At Wardley Primary School, we follow a maths mastery curriculum where every child can learn and enjoy mathematics.  Curriculum design ensures a coherent and detailed sequence of essential content to support sustained progression for each child over time.  The children’s mathematical learning behaviours are developed such that pupils focus and engage fully as learners who reason and seek to make connections. 

Each lesson is designed to link to prior learning to enable all to access the new learning and identifies carefully sequenced steps in progression to build secure understanding.  Within lessons, examples, representations and models are carefully selected to expose the structure of mathematical concepts and emphasise connections, enabling pupils to develop a deep knowledge of mathematics.  Procedural fluency and conceptual understanding are developed in tandem.

In the classroom, pupils are taught through whole-class interactive teaching, enabling all to master the concepts necessary for the next part of the curriculum sequence.  Teachers lead back and forth interaction, including questioning, short tasks, explanation, demonstration, and discussion, enabling pupils to think, reason and apply their knowledge to solve problems.  Use of precise mathematical language enables all pupils to communicate their reasoning and thinking effectively.  If a pupil fails to grasp a concept or procedure, this is identified quickly, and gaps in understanding are addressed systematically to try and enable them to ‘keep up’.  Key number facts are learnt to automaticity, and other essential mathematical facts are learned deeply and practised regularly, to avoid cognitive overload in working memory and enable pupils to focus on new learning.  At Wardley Primary, It is hoped that the children’s mathematical journey ultimately equips our pupils with the skills, understanding and self-confidence to positively contribute to society.

Maths policy 2024

Long Term Overview

Wardley Primary School Fluency and Calculation Policy 2023

The National Curriculum for Maths

Purpose of Study

Mathematics is a creative and highly interconnected discipline that has been developed over centuries, providing the solution to some of history’s most intriguing problems. It is essential to everyday life, critical to science, technology and engineering, and necessary for financial literacy and most forms of employment. A high-quality mathematics education therefore provides a foundation for understanding the world, the ability to reason mathematically, an appreciation of the beauty and power of mathematics, and a sense of enjoyment and curiosity about the subject.

Aims

The national curriculum for mathematics aims to ensure that all pupils:
• become fluent in the fundamentals of mathematics, including through varied and frequent practice with increasingly complex problems over time, so that pupils develop conceptual understanding and the ability to recall and apply knowledge rapidly and accurately
• reason mathematically by following a line of enquiry, conjecturing relationships and generalisations, and developing an argument, justification or proof using mathematical language
• can solve problems by applying their mathematics to a variety of routine and non-routine problems with increasing sophistication, including breaking down problems into a series of simpler steps and persevering in seeking solutions

Mathematics is an interconnected subject in which pupils need to be able to move fluently between representations of mathematical ideas. The programmes of study are, by necessity, organised into apparently distinct domains, but pupils should make rich connections across mathematical ideas to develop fluency, mathematical reasoning and competence in solving increasingly sophisticated problems. They should also apply their mathematical knowledge to science and other subjects.

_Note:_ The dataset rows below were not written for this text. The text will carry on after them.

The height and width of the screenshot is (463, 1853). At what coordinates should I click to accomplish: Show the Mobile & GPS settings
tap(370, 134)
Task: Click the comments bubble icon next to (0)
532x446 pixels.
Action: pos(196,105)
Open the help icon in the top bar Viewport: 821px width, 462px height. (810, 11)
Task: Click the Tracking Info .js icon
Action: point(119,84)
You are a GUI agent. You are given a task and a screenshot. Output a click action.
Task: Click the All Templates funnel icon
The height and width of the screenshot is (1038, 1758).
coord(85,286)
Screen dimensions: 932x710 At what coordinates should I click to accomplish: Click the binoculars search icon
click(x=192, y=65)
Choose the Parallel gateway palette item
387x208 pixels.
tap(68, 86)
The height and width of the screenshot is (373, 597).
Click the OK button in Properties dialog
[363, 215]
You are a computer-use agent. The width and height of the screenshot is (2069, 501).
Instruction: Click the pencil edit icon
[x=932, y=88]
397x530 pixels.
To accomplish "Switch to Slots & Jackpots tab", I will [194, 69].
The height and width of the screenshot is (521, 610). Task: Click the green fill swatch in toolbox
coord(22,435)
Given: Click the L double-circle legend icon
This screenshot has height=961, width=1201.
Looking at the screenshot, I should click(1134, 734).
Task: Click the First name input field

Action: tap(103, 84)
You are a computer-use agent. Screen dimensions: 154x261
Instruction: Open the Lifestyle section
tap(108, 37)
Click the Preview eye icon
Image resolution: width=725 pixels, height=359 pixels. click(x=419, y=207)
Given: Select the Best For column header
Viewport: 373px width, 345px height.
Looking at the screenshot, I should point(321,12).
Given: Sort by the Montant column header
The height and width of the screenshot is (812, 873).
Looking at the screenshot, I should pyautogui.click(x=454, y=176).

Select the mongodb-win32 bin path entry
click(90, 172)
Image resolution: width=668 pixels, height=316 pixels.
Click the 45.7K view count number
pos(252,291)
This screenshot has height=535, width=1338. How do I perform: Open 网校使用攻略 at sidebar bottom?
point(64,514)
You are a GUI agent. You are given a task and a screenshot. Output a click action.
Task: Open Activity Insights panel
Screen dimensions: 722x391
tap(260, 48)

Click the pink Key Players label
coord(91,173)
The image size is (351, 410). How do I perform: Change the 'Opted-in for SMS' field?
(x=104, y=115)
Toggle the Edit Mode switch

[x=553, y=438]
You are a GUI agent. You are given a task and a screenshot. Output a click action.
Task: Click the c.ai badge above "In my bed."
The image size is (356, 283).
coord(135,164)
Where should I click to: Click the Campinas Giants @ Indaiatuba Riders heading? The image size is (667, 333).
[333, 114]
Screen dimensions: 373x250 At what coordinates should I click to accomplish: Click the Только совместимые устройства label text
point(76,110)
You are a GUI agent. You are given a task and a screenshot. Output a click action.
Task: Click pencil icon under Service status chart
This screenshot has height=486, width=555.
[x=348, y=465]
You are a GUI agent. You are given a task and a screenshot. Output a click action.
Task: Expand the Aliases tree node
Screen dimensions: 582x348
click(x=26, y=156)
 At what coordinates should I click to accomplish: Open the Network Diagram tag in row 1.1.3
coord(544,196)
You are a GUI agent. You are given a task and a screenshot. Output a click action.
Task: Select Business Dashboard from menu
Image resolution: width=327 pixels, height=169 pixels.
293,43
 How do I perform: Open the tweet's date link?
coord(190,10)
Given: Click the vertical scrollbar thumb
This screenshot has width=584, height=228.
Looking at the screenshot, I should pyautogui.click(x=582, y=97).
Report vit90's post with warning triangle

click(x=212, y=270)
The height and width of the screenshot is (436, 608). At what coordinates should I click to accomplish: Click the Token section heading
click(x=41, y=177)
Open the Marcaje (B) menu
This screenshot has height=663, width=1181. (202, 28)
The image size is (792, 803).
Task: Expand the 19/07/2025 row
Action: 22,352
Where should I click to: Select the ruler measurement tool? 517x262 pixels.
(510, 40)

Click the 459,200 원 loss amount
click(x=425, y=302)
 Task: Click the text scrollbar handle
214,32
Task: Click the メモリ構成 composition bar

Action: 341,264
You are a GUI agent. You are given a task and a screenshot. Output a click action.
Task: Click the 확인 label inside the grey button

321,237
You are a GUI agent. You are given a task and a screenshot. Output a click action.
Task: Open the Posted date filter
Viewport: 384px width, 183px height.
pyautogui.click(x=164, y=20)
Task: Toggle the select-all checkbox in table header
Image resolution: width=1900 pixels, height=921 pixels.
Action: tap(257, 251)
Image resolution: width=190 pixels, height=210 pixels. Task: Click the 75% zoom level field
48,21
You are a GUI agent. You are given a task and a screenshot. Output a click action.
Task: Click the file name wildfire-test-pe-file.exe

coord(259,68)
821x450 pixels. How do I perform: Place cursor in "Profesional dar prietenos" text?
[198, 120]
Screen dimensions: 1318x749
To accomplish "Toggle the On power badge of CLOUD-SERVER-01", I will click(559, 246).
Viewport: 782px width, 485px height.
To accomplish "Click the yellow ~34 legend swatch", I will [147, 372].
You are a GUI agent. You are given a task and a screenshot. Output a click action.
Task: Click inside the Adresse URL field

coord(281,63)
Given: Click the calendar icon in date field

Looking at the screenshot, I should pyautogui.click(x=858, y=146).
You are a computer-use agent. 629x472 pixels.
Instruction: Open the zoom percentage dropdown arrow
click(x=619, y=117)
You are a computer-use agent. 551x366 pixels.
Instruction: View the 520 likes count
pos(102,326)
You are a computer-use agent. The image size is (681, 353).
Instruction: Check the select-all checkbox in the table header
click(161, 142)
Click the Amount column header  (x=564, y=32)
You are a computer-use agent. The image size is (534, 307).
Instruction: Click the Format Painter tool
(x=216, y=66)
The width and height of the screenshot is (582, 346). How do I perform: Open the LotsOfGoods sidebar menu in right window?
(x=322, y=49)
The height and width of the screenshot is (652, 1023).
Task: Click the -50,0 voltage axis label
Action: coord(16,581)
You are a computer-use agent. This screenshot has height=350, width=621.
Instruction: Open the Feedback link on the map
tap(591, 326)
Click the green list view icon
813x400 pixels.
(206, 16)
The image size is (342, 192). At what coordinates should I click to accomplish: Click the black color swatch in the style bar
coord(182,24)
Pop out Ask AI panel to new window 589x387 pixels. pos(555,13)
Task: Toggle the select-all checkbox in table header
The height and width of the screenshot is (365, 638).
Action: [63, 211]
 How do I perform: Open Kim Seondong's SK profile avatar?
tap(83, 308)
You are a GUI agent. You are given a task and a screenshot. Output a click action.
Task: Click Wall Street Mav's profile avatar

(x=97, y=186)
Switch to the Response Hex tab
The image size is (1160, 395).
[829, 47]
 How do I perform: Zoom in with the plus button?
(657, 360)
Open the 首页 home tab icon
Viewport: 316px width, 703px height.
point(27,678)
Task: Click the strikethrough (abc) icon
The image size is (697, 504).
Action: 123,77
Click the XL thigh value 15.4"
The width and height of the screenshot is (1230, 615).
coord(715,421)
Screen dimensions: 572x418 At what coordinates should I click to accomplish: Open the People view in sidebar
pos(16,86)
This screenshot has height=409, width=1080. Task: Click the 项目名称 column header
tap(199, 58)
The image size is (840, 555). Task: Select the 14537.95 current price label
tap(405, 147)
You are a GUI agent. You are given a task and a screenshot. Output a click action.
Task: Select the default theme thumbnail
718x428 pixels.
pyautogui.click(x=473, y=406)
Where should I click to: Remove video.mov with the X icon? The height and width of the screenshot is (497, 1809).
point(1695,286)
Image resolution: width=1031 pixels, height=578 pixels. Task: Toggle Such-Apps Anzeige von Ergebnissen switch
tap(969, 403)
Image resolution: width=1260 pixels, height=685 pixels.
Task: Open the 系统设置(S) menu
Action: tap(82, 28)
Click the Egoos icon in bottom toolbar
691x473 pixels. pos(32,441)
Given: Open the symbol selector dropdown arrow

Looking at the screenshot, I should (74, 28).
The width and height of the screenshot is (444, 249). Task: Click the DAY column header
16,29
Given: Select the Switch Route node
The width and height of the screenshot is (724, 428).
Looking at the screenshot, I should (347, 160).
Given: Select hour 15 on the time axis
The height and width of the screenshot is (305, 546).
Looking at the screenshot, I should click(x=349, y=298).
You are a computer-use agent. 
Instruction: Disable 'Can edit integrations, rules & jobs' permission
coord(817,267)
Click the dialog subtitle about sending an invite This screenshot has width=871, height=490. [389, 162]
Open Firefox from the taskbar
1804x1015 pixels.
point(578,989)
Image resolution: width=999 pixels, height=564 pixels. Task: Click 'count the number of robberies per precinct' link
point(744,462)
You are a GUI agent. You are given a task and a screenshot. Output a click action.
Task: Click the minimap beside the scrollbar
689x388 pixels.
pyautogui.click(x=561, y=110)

The expectation is that the majority of pupils will move through the programmes of study at broadly the same pace. However, decisions about when to progress should always be based on the security of pupils’ understanding and their readiness to progress to the next stage. Pupils who grasp concepts rapidly should be challenged through being offered rich and sophisticated problems before any acceleration through new content. Those who are not sufficiently fluent with earlier material should consolidate their understanding, including through additional practice, before moving on.